● WHAT YOU NEED TO DO
[A] List every date or year that appears in the article on the vaping tax.
[B] Rewrite the paragraph of the vaping tax article that begins "Researchers said there was also a risk" as a single shorter sentence that keeps its main facts.

● PROVIDED TEXT
New high nicotine vaping tax could drive riskier habits

22 April 2024

Proposed new taxes on nicotine vaping products that increase with nicotine strength may have unintended negative health consequences, according to researchers at London South Bank University (LBSU).

Studies show vapers using low rather than high nicotine e-liquid are likely to use their devices more intensely, potentially increasing the risk of exposure to toxins in the vapour. 

“The proposal to add duty to e-liquid according to nicotine strength is ill-conceived, not based on the scientific evidence, and could cause more harm than good,” said Lynne Dawkins, Professor of Nicotine and Tobacco Studies at LSBU. “Higher duty on higher nicotine strength e-liquids will encourage people to purchase lower nicotine strengths, but that will just encourage users to vape more to try and achieve the blood nicotine levels they need.” 

LSBU research following e-cigarette users found that people using low nicotine e-liquid in their devices puffed more deeply and more often than those using high nicotine liquid. The key study was published in ‘Addiction’ in 2018. 

“Our research has consistently shown that using lower nicotine strengths is associated with consuming more e-liquid through taking longer, harder and more frequent puffs. This results in greater exposure to potentially harmful chemicals in the vapour,” Professor Dawkins added.

Researchers said there was also a risk that adding more tax to higher nicotine vaping products could encourage people on lower incomes to return to smoking cigarettes (which are more harmful) because they may not be satisfied with the lower level of nicotine in the cheaper vaping products. 

The announcement of new taxes on e-liquid was made by Chancellor Jeremy Hunt in the spring budget. It is due to be implemented in October 2026 following a consultation period.

● DATA EXTRACTS
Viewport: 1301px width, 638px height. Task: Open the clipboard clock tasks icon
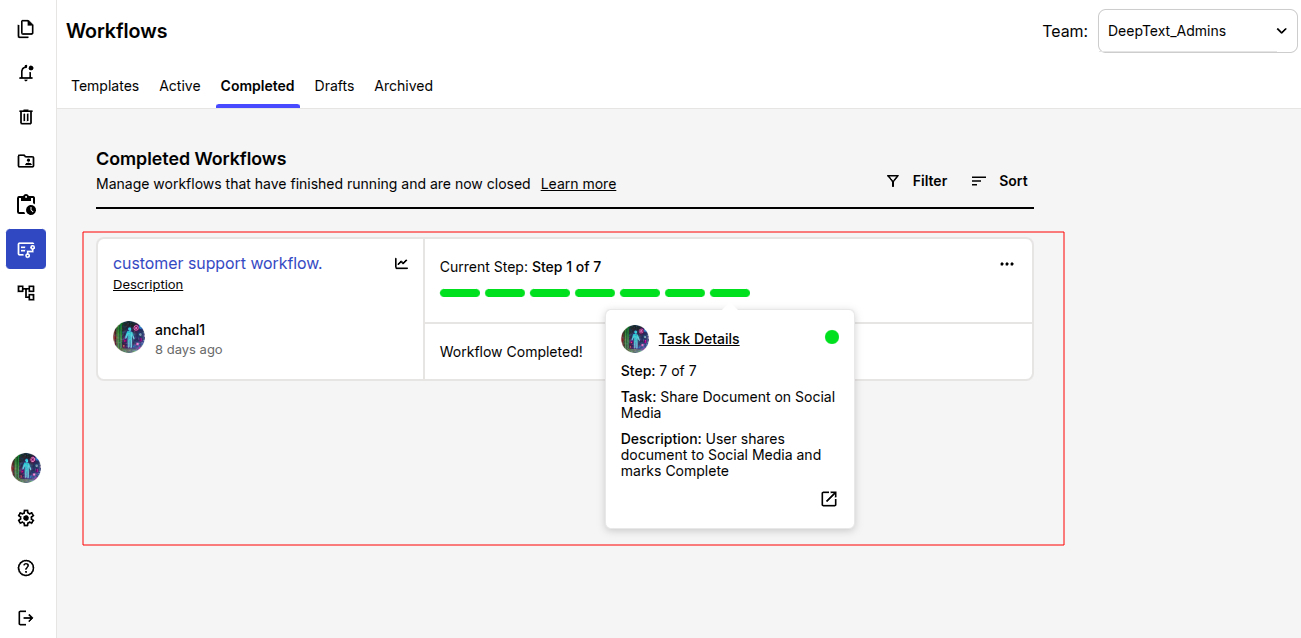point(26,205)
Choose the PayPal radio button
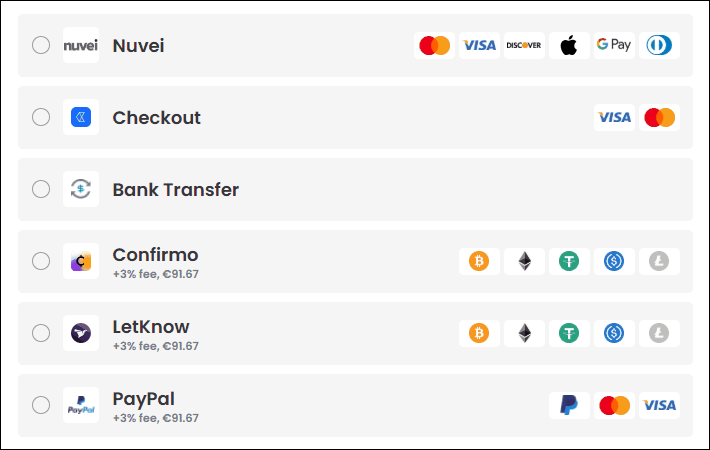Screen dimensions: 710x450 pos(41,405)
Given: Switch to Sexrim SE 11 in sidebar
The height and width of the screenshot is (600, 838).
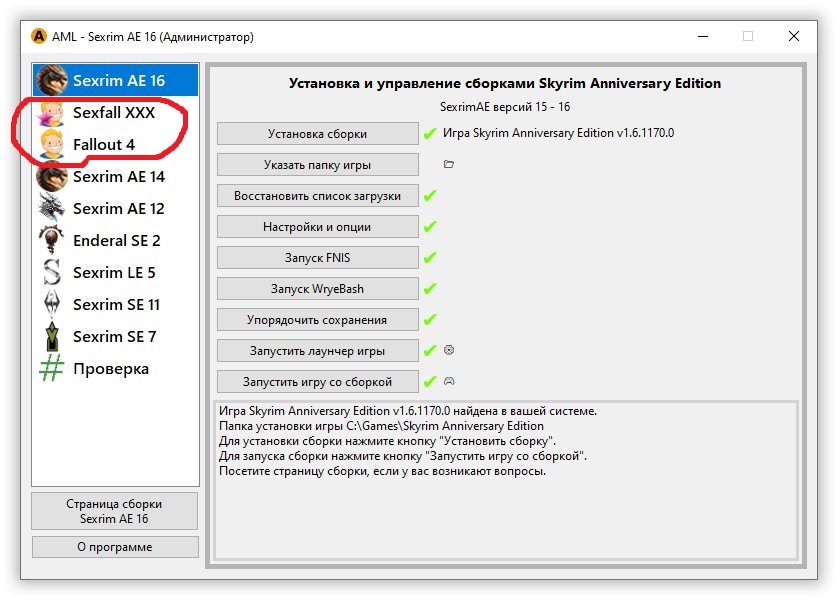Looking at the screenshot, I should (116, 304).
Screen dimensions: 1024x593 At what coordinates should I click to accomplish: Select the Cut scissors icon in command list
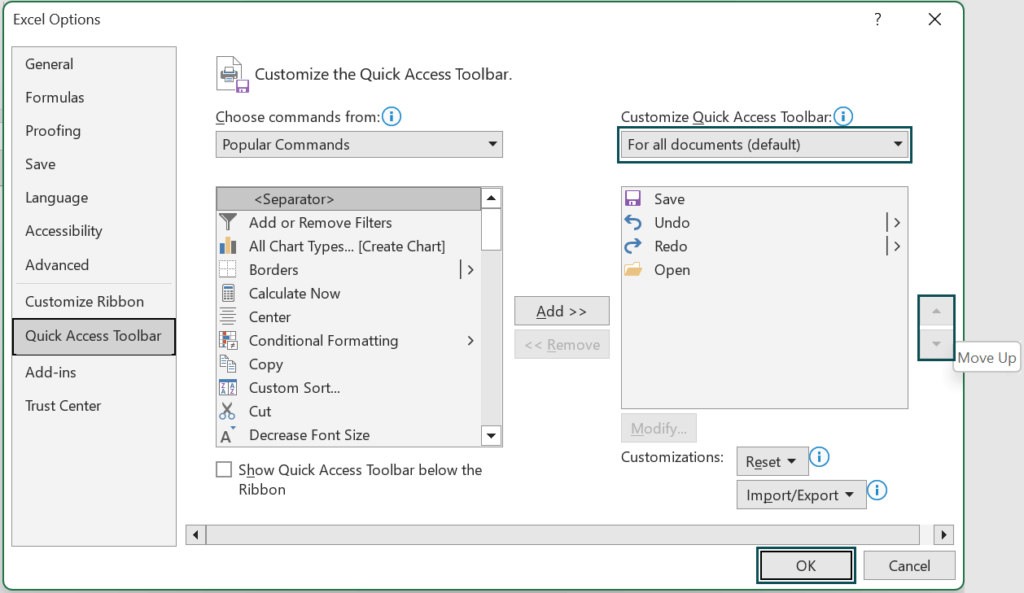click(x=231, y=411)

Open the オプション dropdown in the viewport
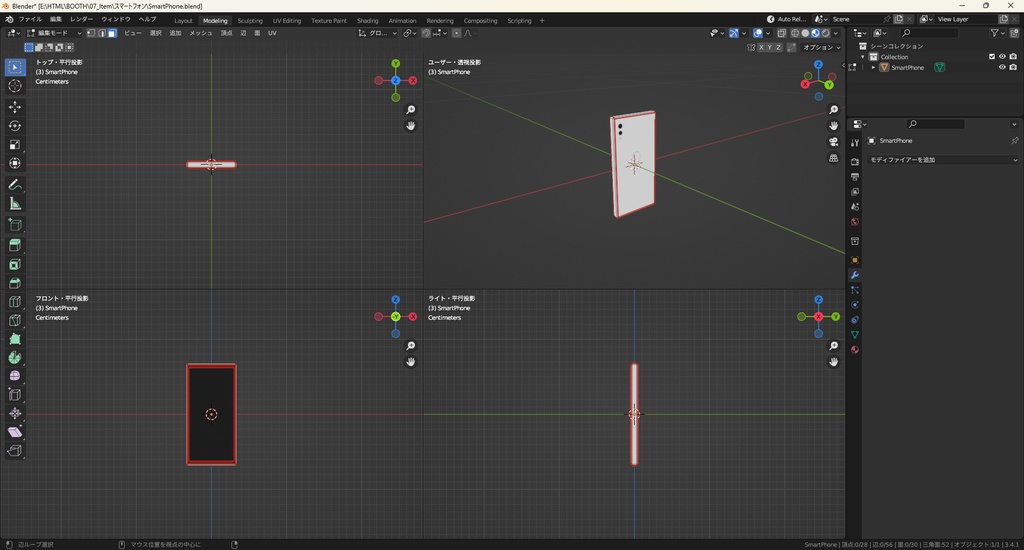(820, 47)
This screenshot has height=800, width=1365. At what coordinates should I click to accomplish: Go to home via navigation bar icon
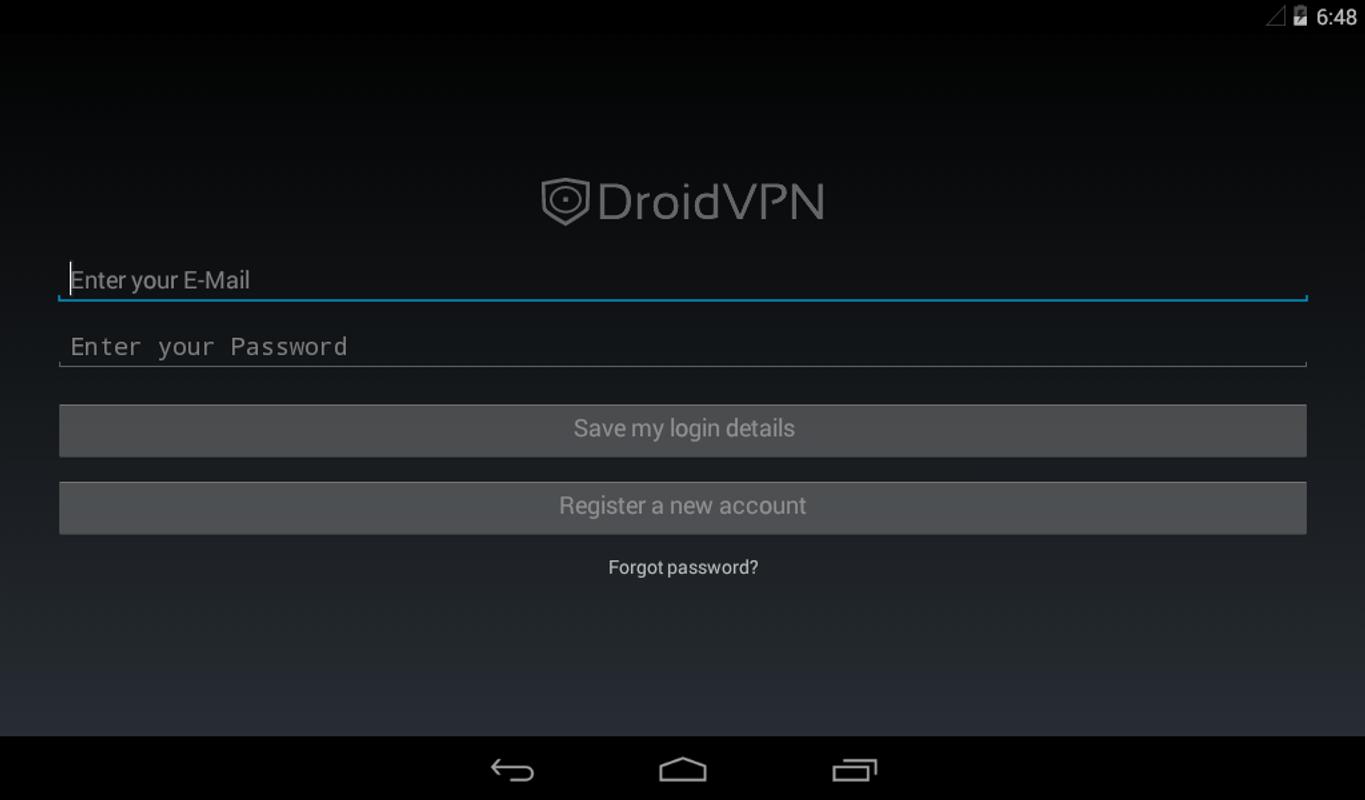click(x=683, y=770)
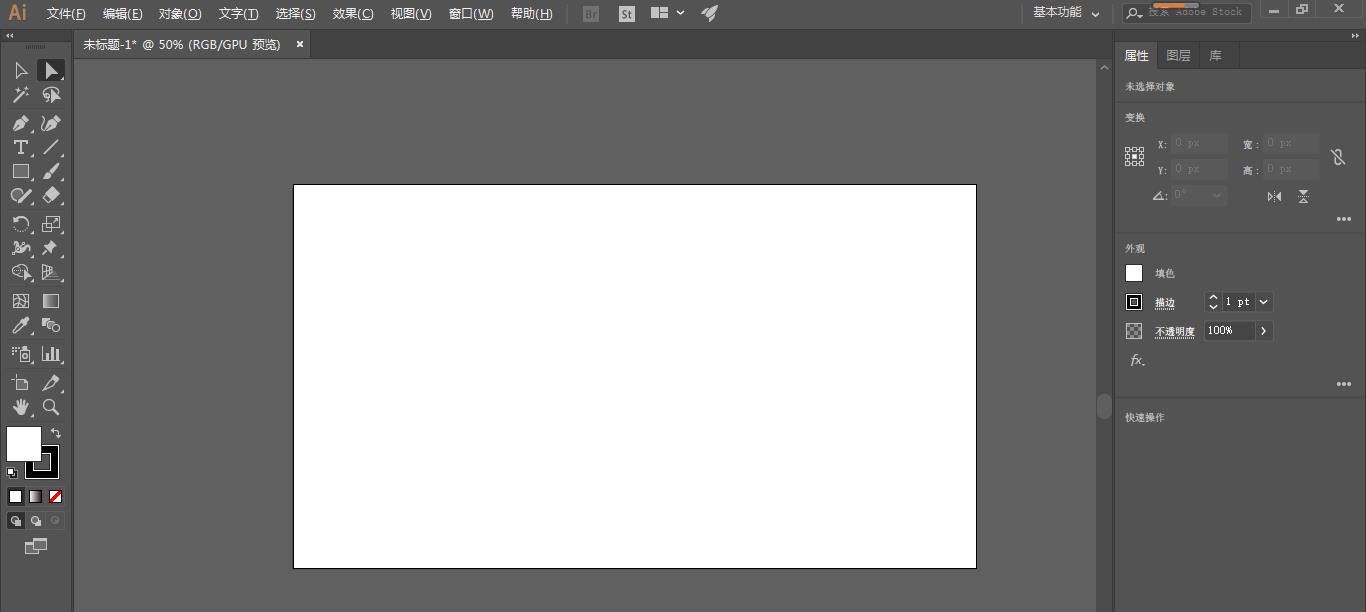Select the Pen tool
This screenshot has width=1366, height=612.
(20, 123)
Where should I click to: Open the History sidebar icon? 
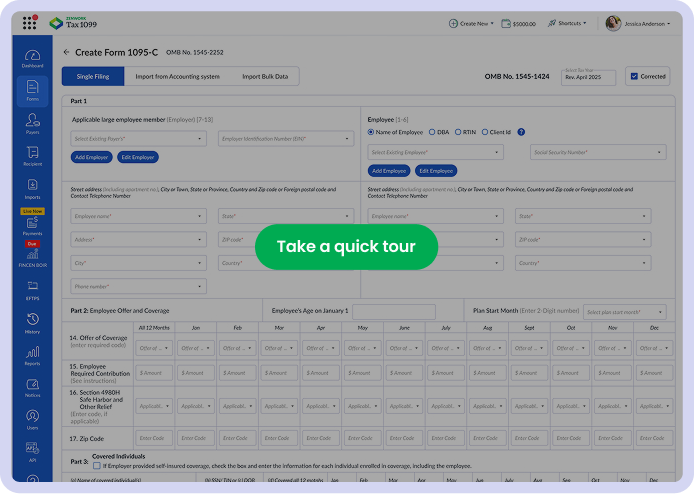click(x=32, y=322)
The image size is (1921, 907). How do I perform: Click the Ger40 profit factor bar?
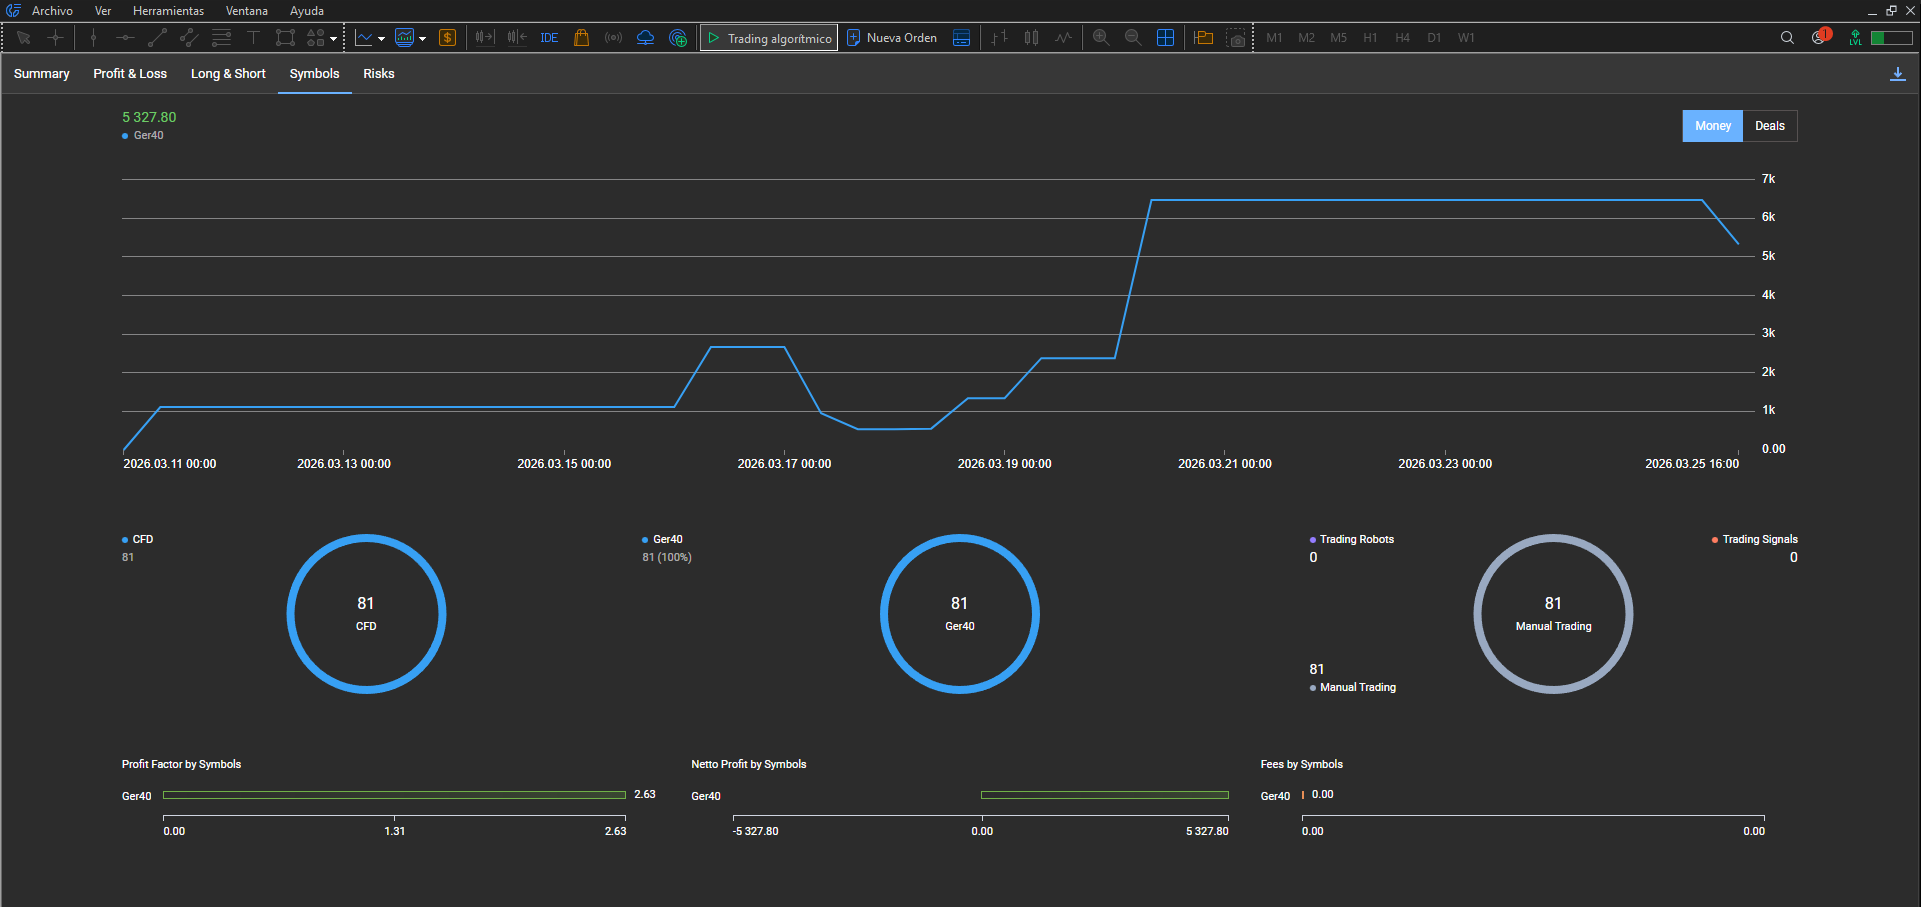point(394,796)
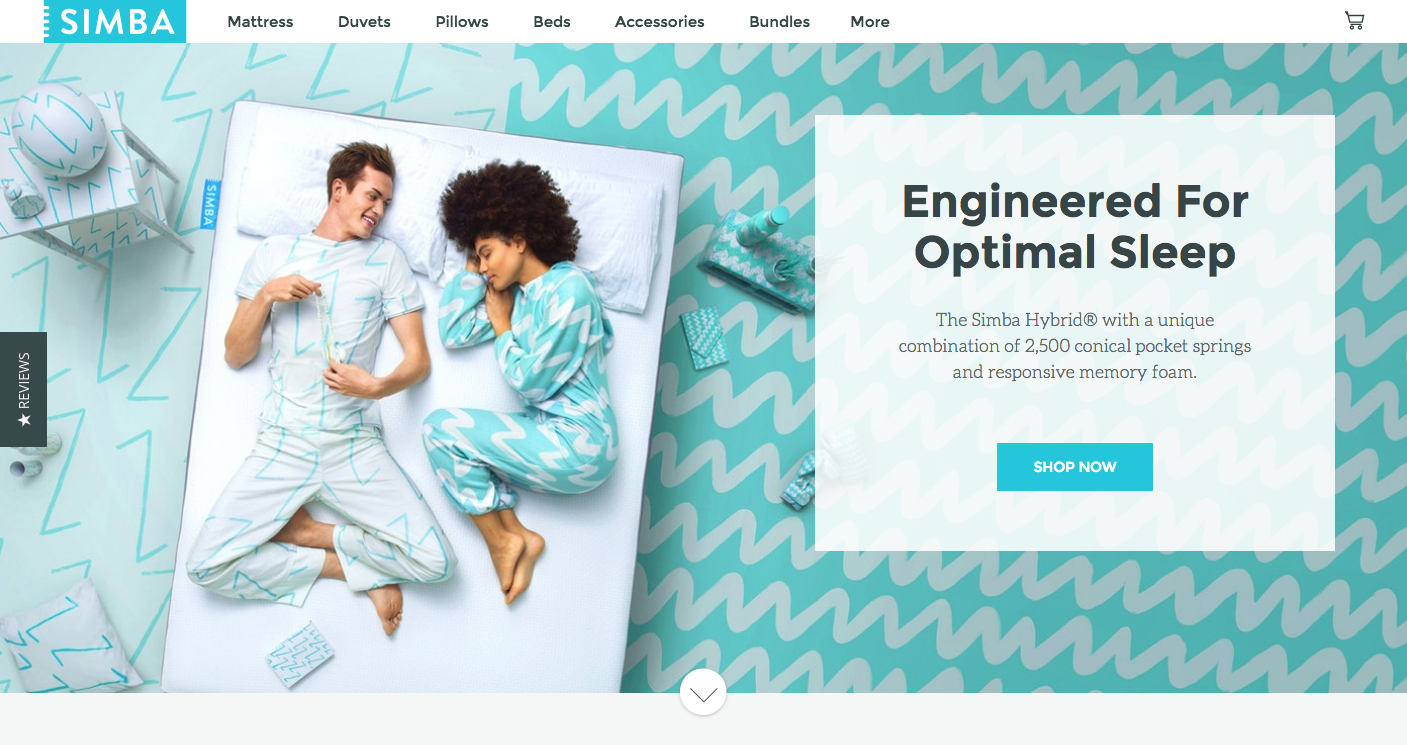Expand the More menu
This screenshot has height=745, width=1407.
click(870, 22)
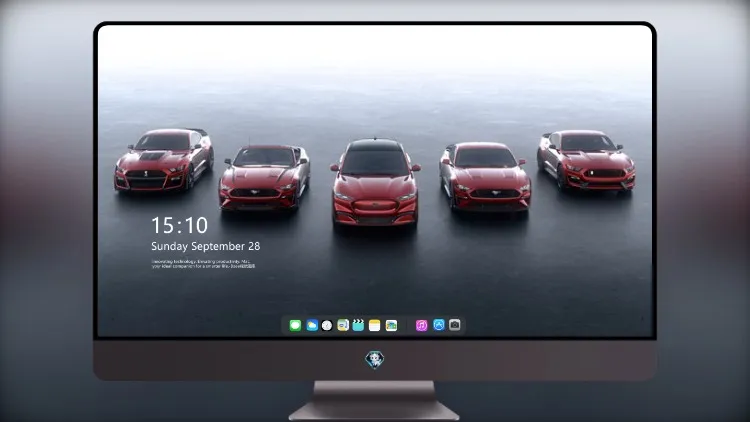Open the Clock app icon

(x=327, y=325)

● ANSWERS TO THIS EXERCISE
[A]
- 22 April 2024
- 2018
- October 2026

[B] Researchers warned that taxing higher-nicotine vaping products more heavily could push people on lower incomes back to more harmful cigarettes if the cheaper, lower-nicotine products fail to satisfy them.